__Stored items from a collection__
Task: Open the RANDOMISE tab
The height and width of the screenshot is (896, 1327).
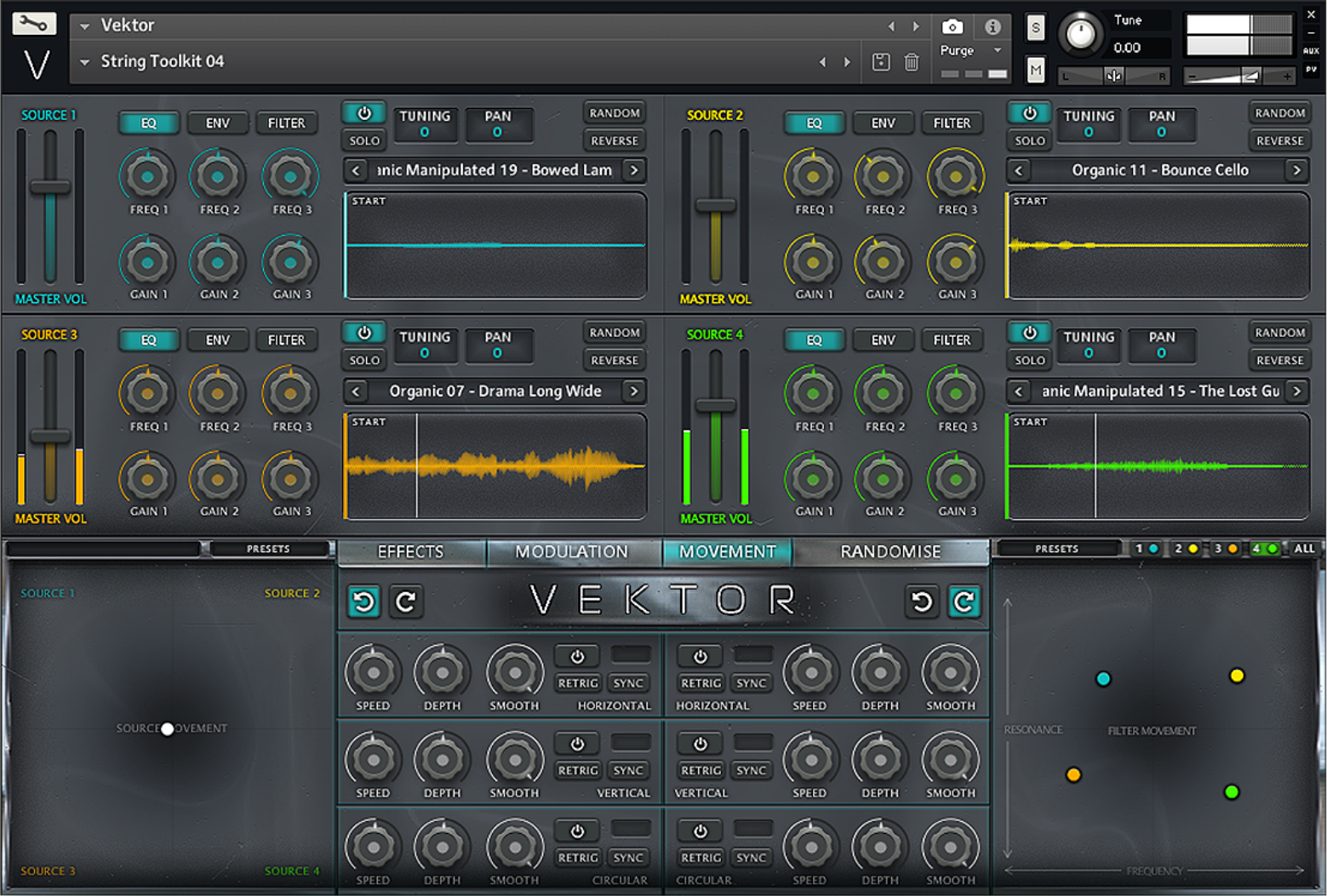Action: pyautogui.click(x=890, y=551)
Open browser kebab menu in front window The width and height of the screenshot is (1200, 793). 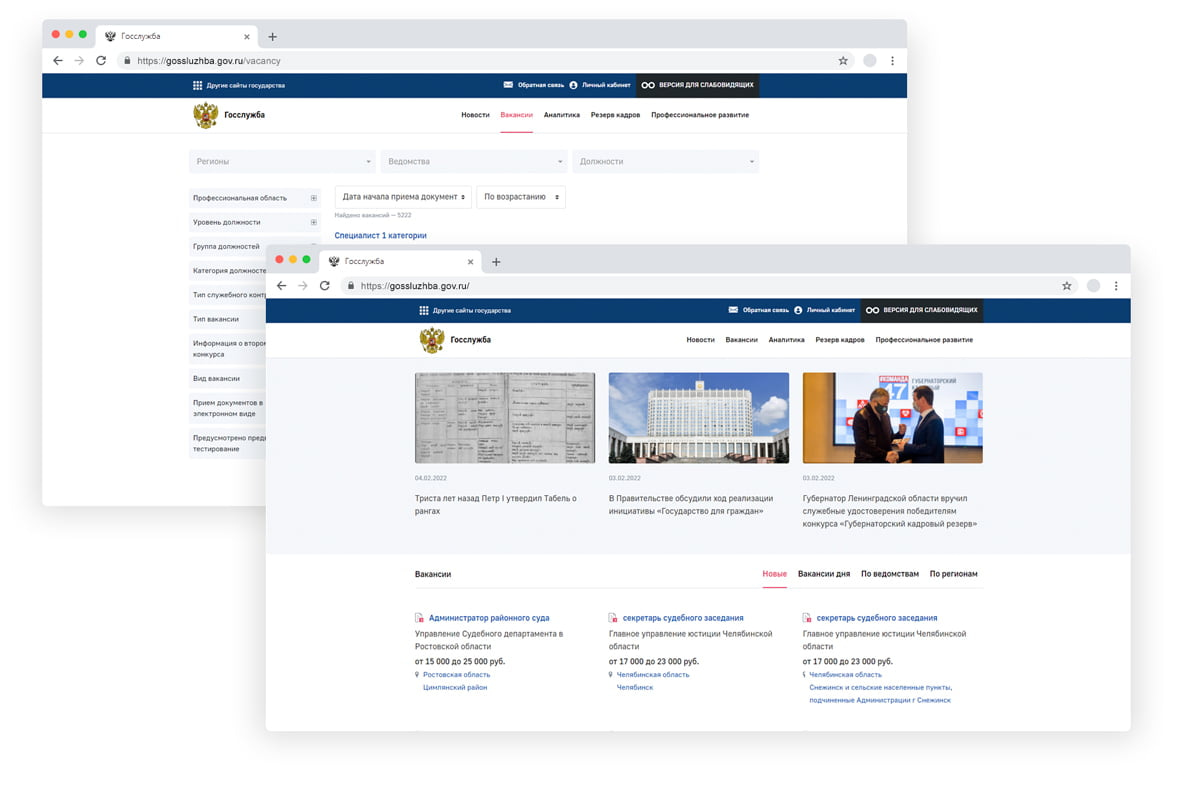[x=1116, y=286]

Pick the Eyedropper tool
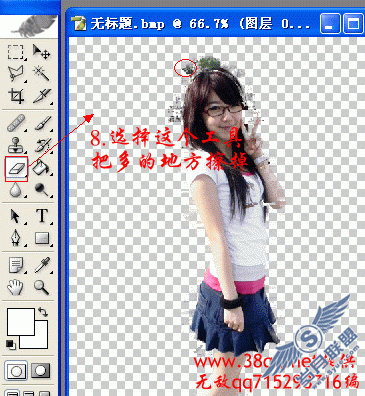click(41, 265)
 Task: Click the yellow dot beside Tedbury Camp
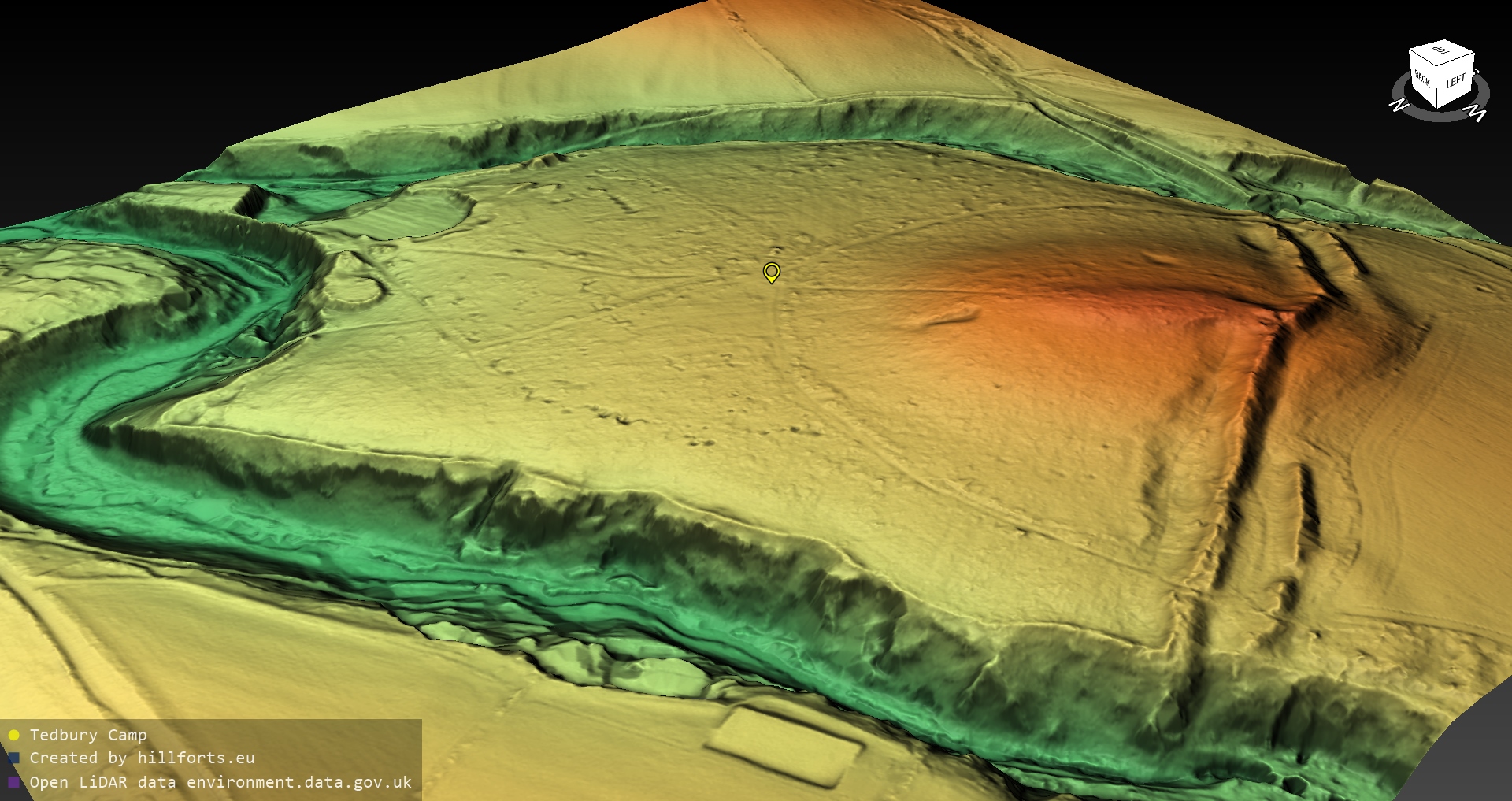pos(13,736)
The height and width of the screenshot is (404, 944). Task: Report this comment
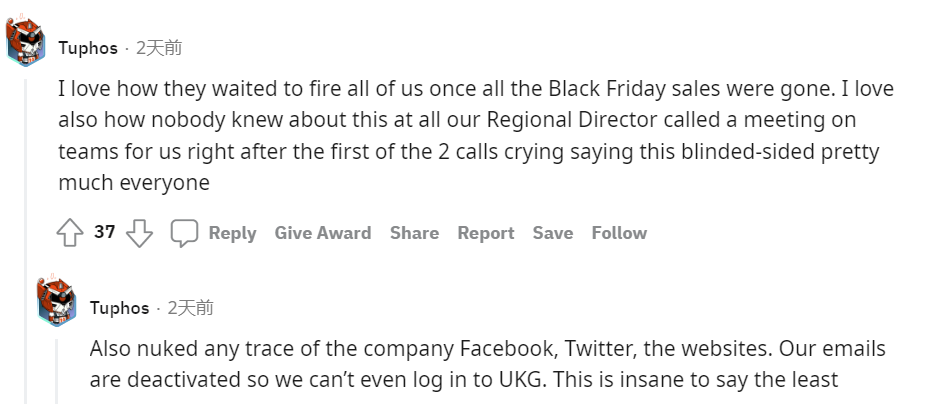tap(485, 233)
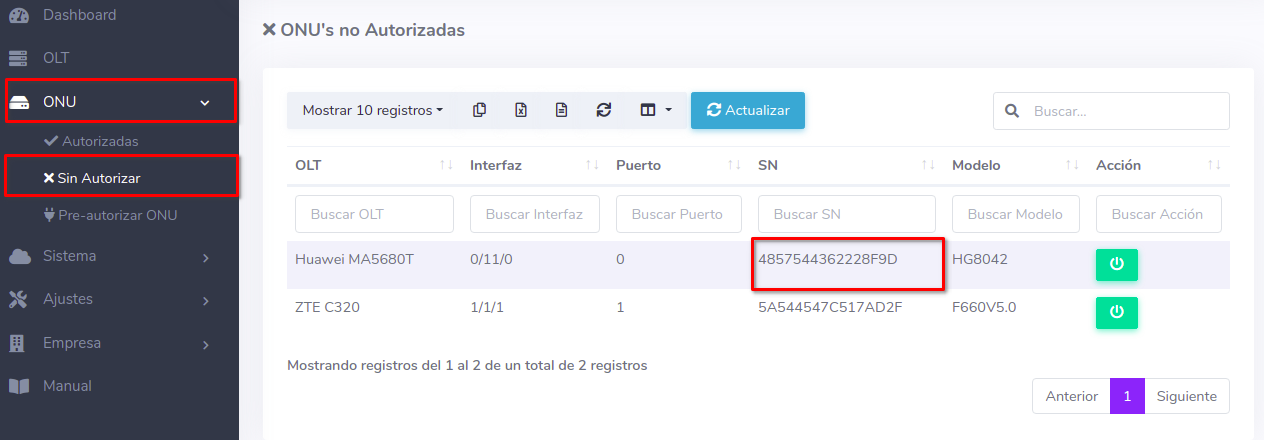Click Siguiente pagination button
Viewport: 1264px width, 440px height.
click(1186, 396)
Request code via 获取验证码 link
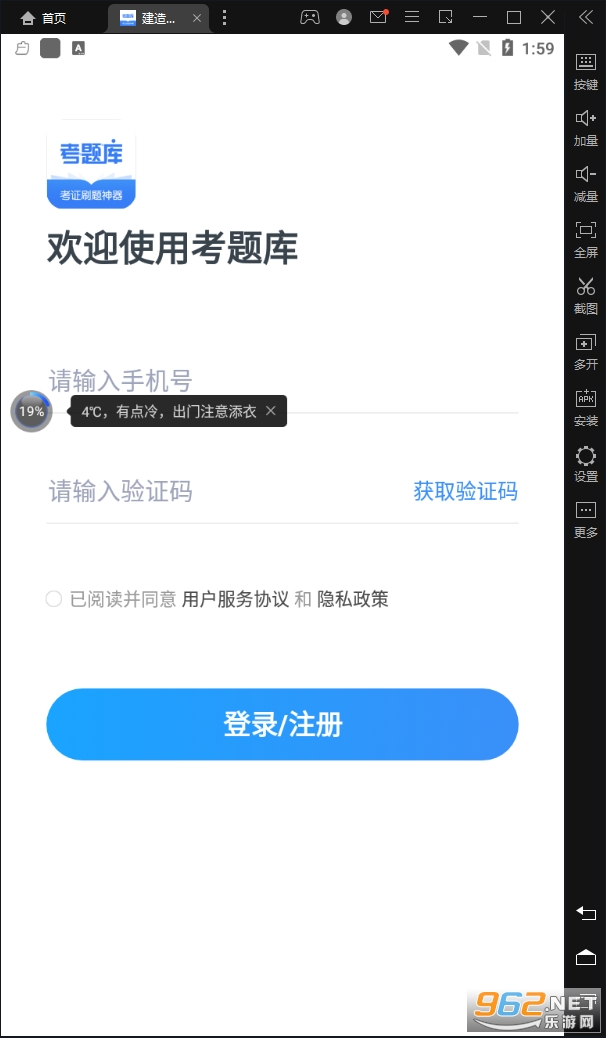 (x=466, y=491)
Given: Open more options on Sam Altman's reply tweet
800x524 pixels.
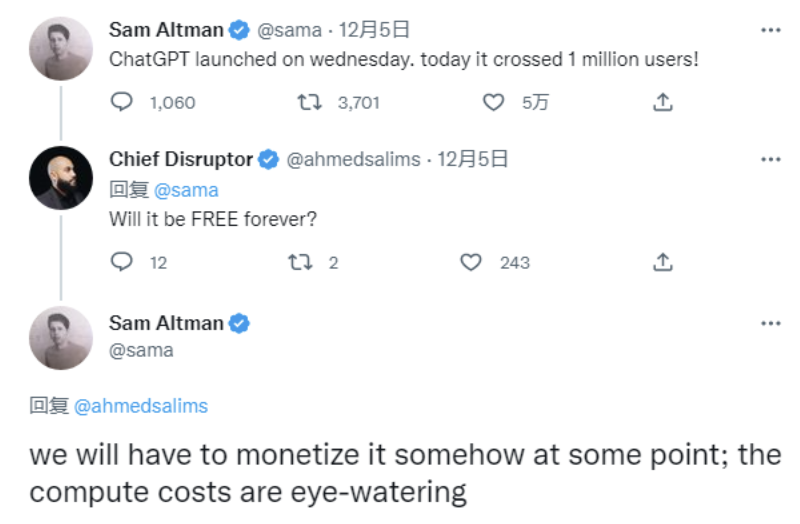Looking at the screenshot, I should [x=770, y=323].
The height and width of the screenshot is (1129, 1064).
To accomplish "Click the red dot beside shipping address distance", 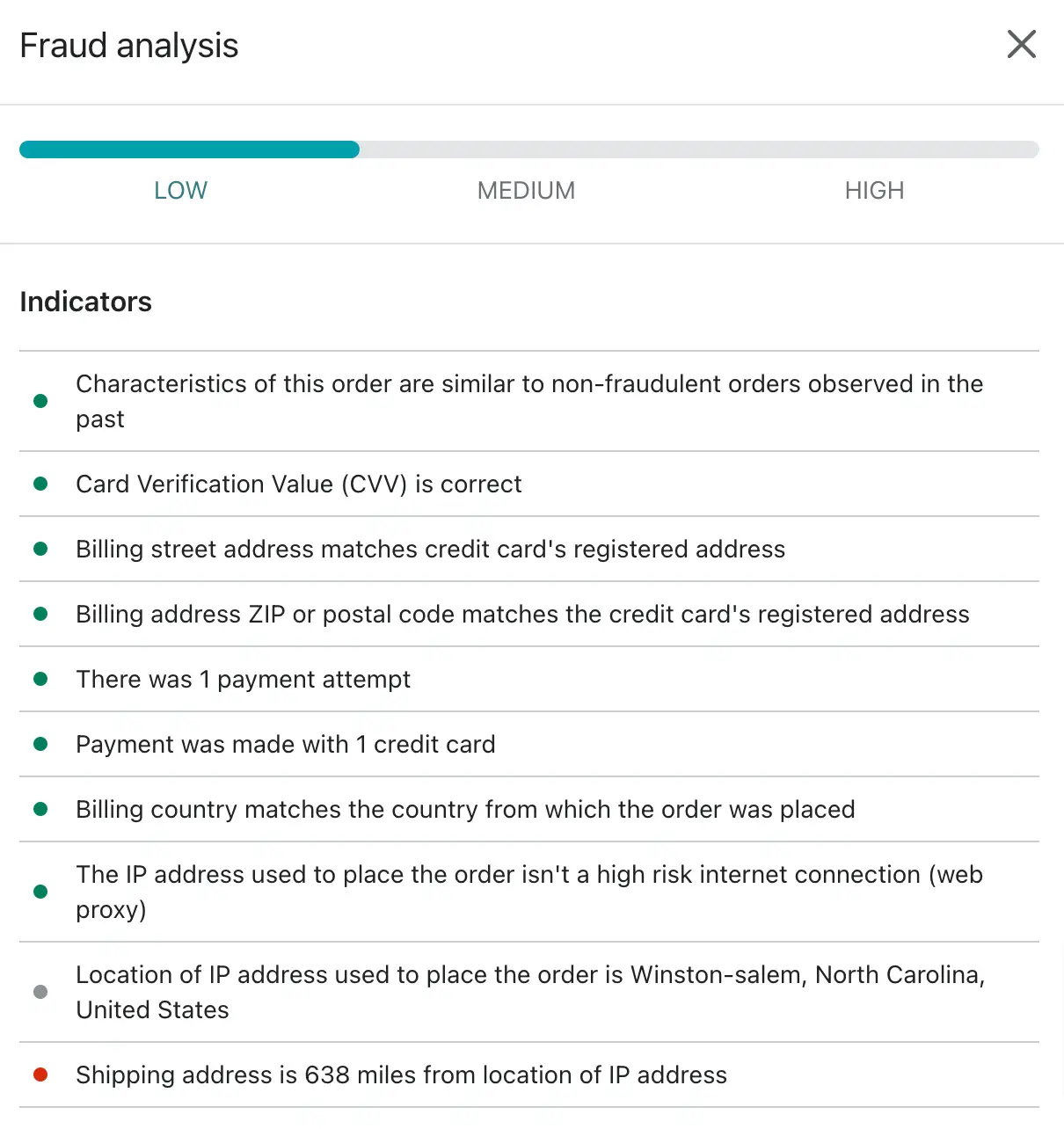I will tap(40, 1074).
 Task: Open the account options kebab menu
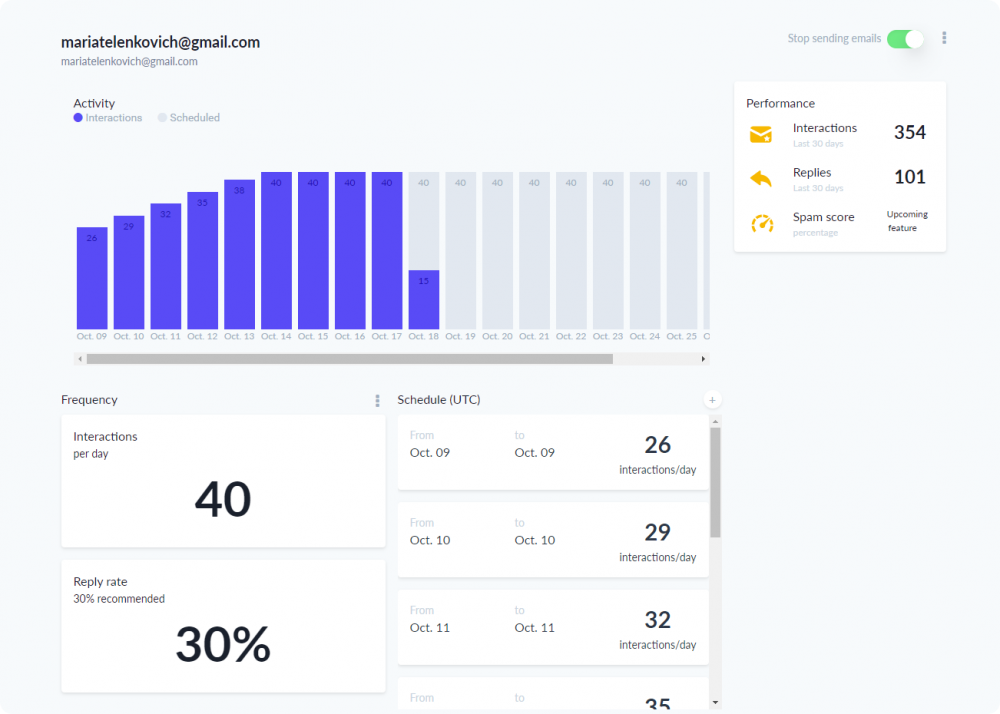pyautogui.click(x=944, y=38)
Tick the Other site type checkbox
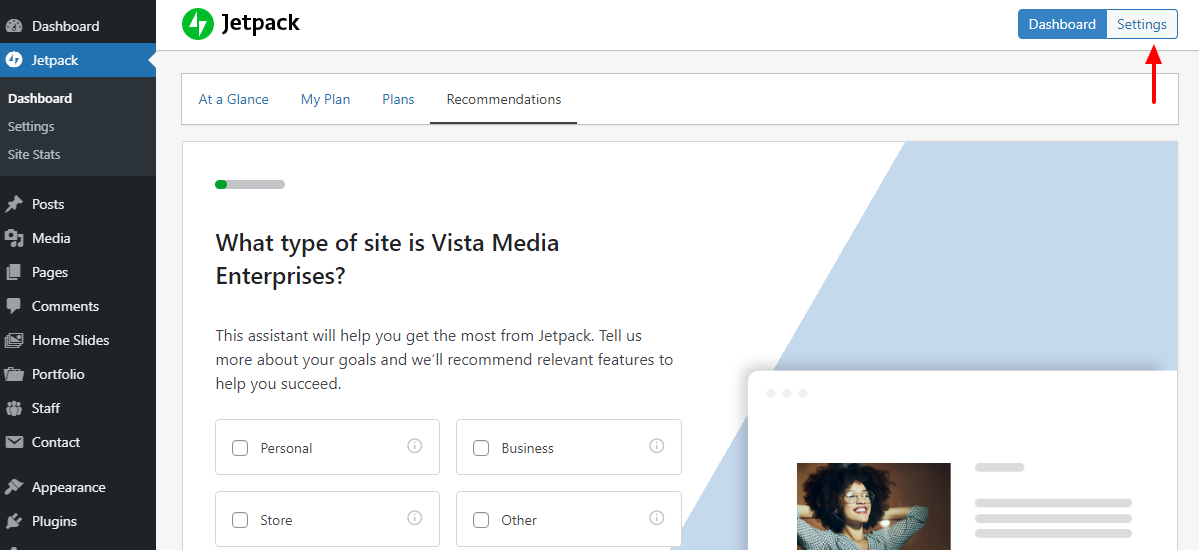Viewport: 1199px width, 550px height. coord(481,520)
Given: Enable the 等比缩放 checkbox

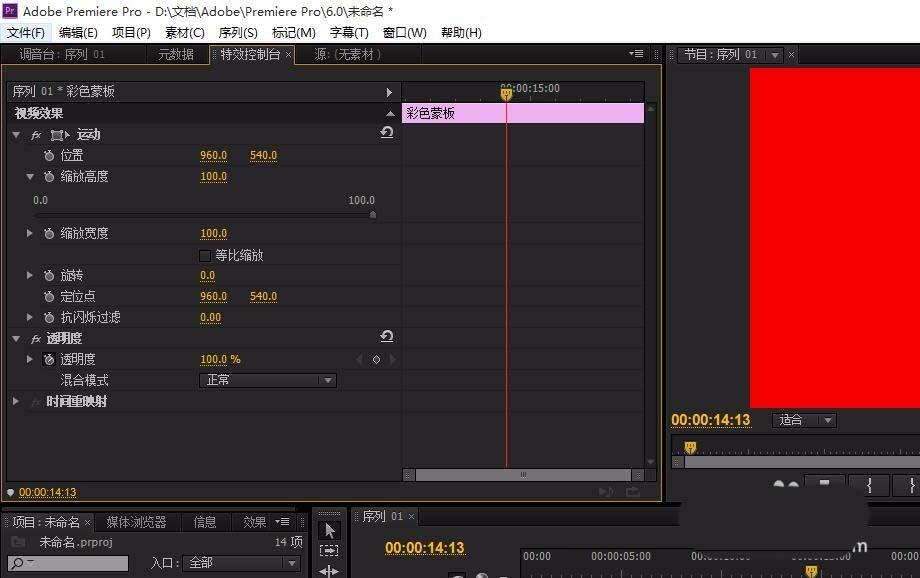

__What you should do__
Copy out every line of the data that includes the word "Given".

__Reply__
Given: Open more options on Sam Altman's reply tweet
Given: Enable the 等比缩放 checkbox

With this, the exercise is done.